◆ Request A:
Summarize the passage on the Great Depression in two sentences.

***

Monetarist theories agree, up to a point, but hold that the Depression started as an ordinary Recession, but the shrinking money supply deepened the short-term emergency into a deeper crisis. In other words, they see it as a banking crisis which caused a general reduction of available credit and a string of bankruptcies.

My Take

I’m not wedded to any one theory. I think they are all simplifications of a crisis that had many stages and knock-on effects.

In my view, it starts prior to the infamous stock market crash with stock instability over several months following a small crash on March 25th, 1929. This was made worse by the sale of shares to small investors over the preceding decade, and the issuing of loans to fund these purchases. Credit laws, fueled by boundless optimism and greed, meant that borrowed money was easier to come by than it had ever been, and the steady growth of the stock market made it seem like anyone who didn’t borrow to invest had economic rocks in their heads.

In mid-October, nervous investors began to liquidate their assets, driving the stock market lower; this convinced them that they were doing the right thing, and the demands to sell entered a state of positive feedback. Finally, on Friday, October 4th, the market crashed 11% at the opening bell.

The opportunity to restore confidence over the weekend was lost as more people became convinced that sticking it out might be the right thing to do in theory, but they couldn’t afford to do so. On Monday, there was another 12% drop and on Tuesday, another 11% fall.

    Thousands of investors were ruined, and billions of dollars had been lost; many stocks could not be sold at any price.

    The market recovered 12% on Wednesday, but the damage had been done.

    — Wikipedia, The Great Depression

There was a period of recovery from mid-November 1929 until April 17 of 1930, but then a fresh decline began.

Thousands of businesses would close over the next few months even if they had survived the initial disruption, throwing millions out of work. This made the banks nervous, and so they began tightening up on credit practices, and pursuing those who who already owed them money – who, of course, no longer had the money to repay their debts.

Smoot-Hawley

But that took time to have an impact. In the meantime, the US passed the Smoot-Hawley Tariff Act in June, 1930.

    Ostensibly aimed at protecting the American economy as the Depression began to take root, it backfired enormously.

    — Wikipedia, same source page

Some even think that the Depression was caused by this backfire. Two thirds of economists in 1995 agreed that at the very least, it made matters worse. It caused a sharp decline in international trade and retaliatory tariffs, import quotas, and exchange controls.

Normally, International trade would have shielded participating economies from the worst effects of a local downturn by giving investors something about which they could be confident – the result might have been stock market turbulence, but some stocks would have gone up, helping to stabilize the system.

Instead, the Smoot-Hawley Tariff Act exported the pain of the depression to other countries around the world, and took away the last prop holding up the US economy.

***

◆ Request B:
Locate every line of the records that contains the word "screenshot", and copy each one.

***

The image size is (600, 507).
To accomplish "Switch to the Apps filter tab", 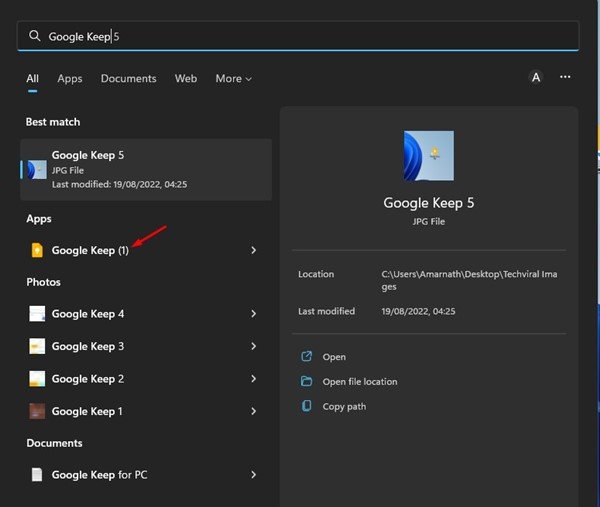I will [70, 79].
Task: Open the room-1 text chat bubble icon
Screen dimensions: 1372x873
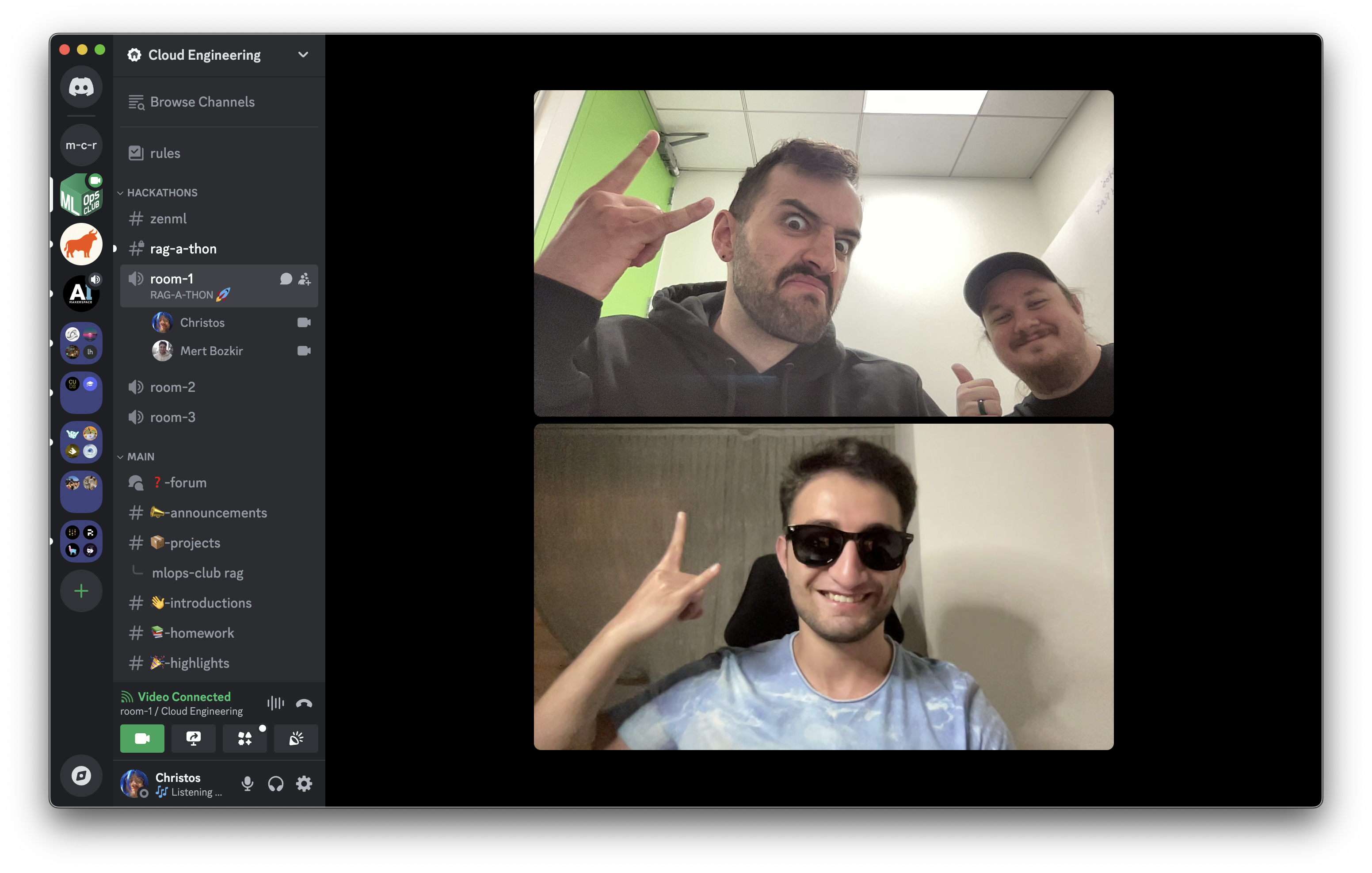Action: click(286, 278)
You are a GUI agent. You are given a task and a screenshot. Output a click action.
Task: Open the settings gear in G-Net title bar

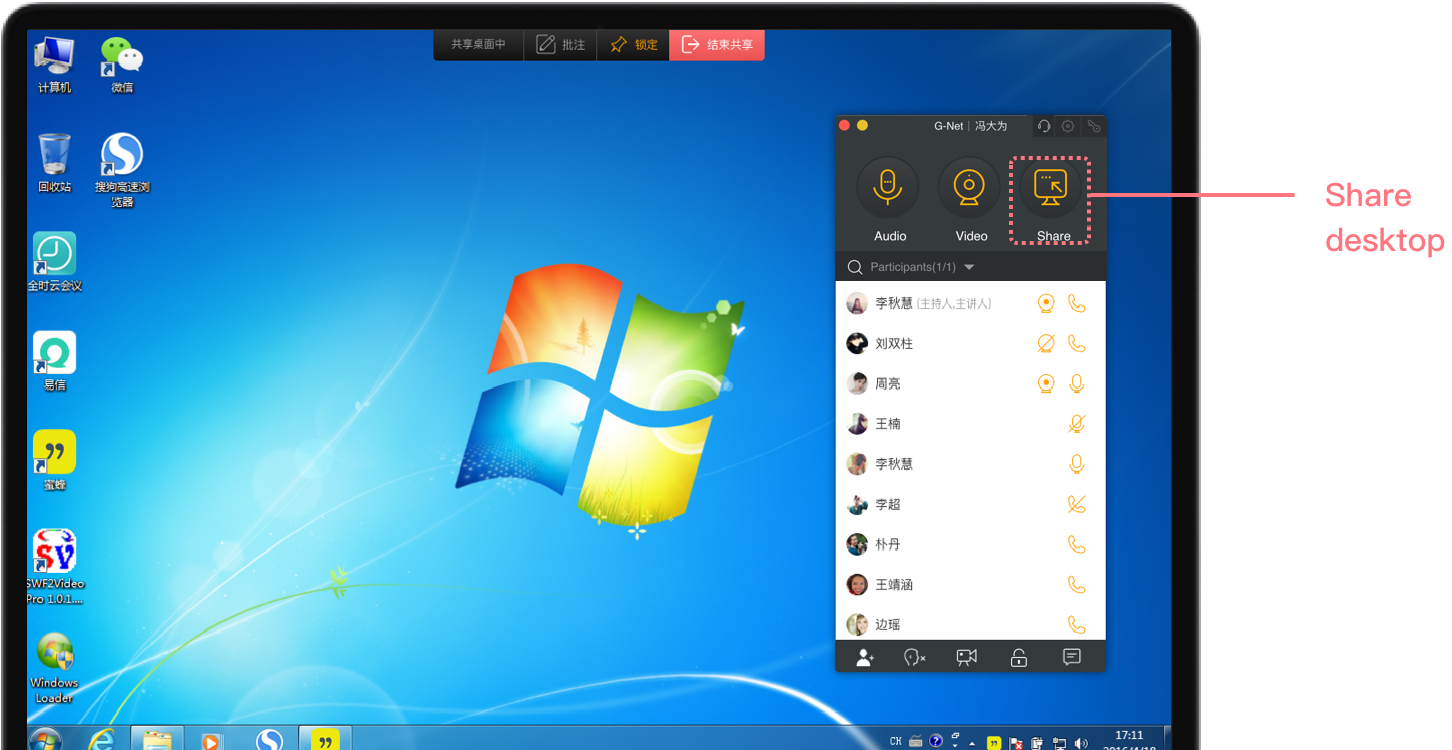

***

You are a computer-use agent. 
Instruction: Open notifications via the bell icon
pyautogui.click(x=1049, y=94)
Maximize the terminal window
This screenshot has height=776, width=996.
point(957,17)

***

◆ Exercise solution A:
The author holds no single theory and traces the Depression to months of stock instability after a small crash in March 1929, made worse by loan-funded share buying by small investors, until nervous selling fed on itself and the market crashed in October. After a brief recovery, a fresh decline closed businesses and made banks tighten credit, while the Smoot-Hawley Tariff Act of June 1930 cut international trade, exported the pain abroad, and removed the last prop holding up the US economy.

◆ Exercise solution B:
You are a GUI agent. You are given a task and a screenshot. Output a click action.
This screenshot has height=776, width=996.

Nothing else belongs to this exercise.